** start Supplied text **
- Album cover

Soundtrack album by Thaman S
- Released: 28 November 2025
- Recorded: 2024–2025
- Genre: Feature film soundtrack
- Length: 31:22
- Language: Telugu
- Label: Aditya Music
- Producer: Thaman S

Thaman S chronology
| Telusu Kada (2025) | Akhanda 2: Thaandavam (2025) | The RajaSaab (2026) |

Singles from Akhanda 2: Thaandavam
- "The Thaandavam" Released: 14 November 2025; "Jajikaaya Jajikaaya" Released: 18 November 2025;

= Akhanda 2: Thaandavam (soundtrack) =

Akhanda 2: Thaandavam is the soundtrack album composed by Thaman S to the 2025 film of the same name directed by Boyapati Srinu, which is the sequel to Akhanda (2021) and starred Nandamuri Balakrishna. The film's soundtrack featured nine songs written by Kalyan Chakravarthy, Adviteeya Vojjala, Naga Gurunaatha Sharma and Kasarla Shyam. The album was released through Aditya Music on 28 November 2025, after being preceded by two singles.

== Development ==
The soundtrack album and background score were composed by Thaman S after previously associating with both the director and actor in the predecessor. In October 2025, Thaman stated that pandits Shravan Mishra and Atul Mishra would perform the Sanskrit shlokas featured in the background score. S. Aishwarya and S. Soundarya, the great granddaughters of Carnatic classical vocalist M. S. Subbulakshmi had performed two songs for the film, along with the Sarvepalli Sisters also contributing two songs. The film also featured songs performed by Shankar Mahadevan, Kailash Kher, Deepak Blue, Brijesh Shandilya, Shreya Ghoshal, S. P. Charan, Sri Krishna, V. M. Mahalingam, Divya Kumar, Arun Kaundinya, Adviteeya Vojjala, Sruthi Ranjani and Gotte Kanakavva. Thaman recalled that around 600 technicians worked in the music department, and the overall scoring process took around 77 days, while for the interval portions, they took around 11 days to score that particular sequence. The songs in the film featured spiritual elements, especially in "The Thaandavam" song which had lyrics dedicated to Lord Shiva being added in the last minute.
** end Supplied text **
** start Supplied data **
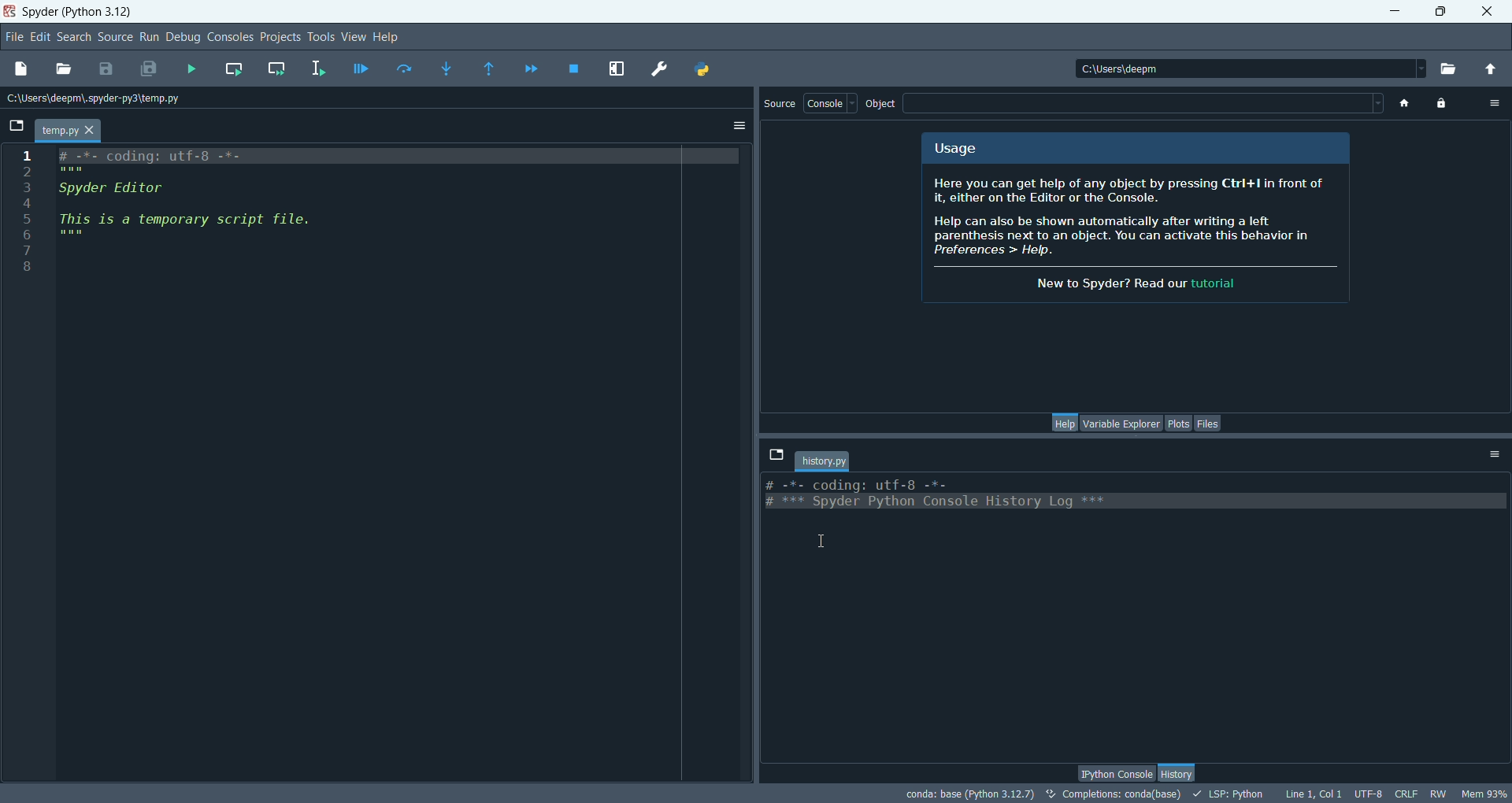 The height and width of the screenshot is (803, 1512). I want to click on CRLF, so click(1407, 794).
** end Supplied data **
Set task 1: In the Akhanda 2: Thaandavam soundtrack article, about how many days did the overall scoring process take?
Set task 2: Please continue the Akhanda 2: Thaandavam soundtrack article from its final sentence.

Right answer 1: Around 77 days.

Right answer 2:
== Release ==
The first single titled "The Thaandavam" was released on 14 November 2025 at an event held at Dynamix Mall in Juhu, Mumbai. The second single titled "Jajikaaya Jajikaaya" was released at a grand launch event held at the Jagadhamba theatre in Visakhapatnam on 18 November. The film's soundtrack was launched at the pre-release event held at the Khaithlapur Ground in Kukatpally on 28 November, with the cast and crew in attendance. The album was distributed by Aditya Music.

== Reception ==
Sangeetha Devi Dundoo of The Hindu felt the background score being "relentlessly amped-up". Arjun Menon of Rediff.com wrote "Thaman really goes for it this time, composing a excessively loud, almost deafening score that injects some energy into the flatly conceived scenes." Sanjana Pulugurtha of The Times of India wrote "Thaman’s score tries to energise the narrative and succeeds in parts". T. Maruthi Acharya of India Today wrote "for all its flaws, one man holds the film together: Thaman. This is his year, and Akhanda 2 benefits enormously from it. His damru beats, chants, mass percussion, and ritualistic soundscape elevate scenes that would otherwise collapse under their own weight. Without Thaman, this film simply wouldn’t work." Zinia. B of Firstpost found the score to be "jarring".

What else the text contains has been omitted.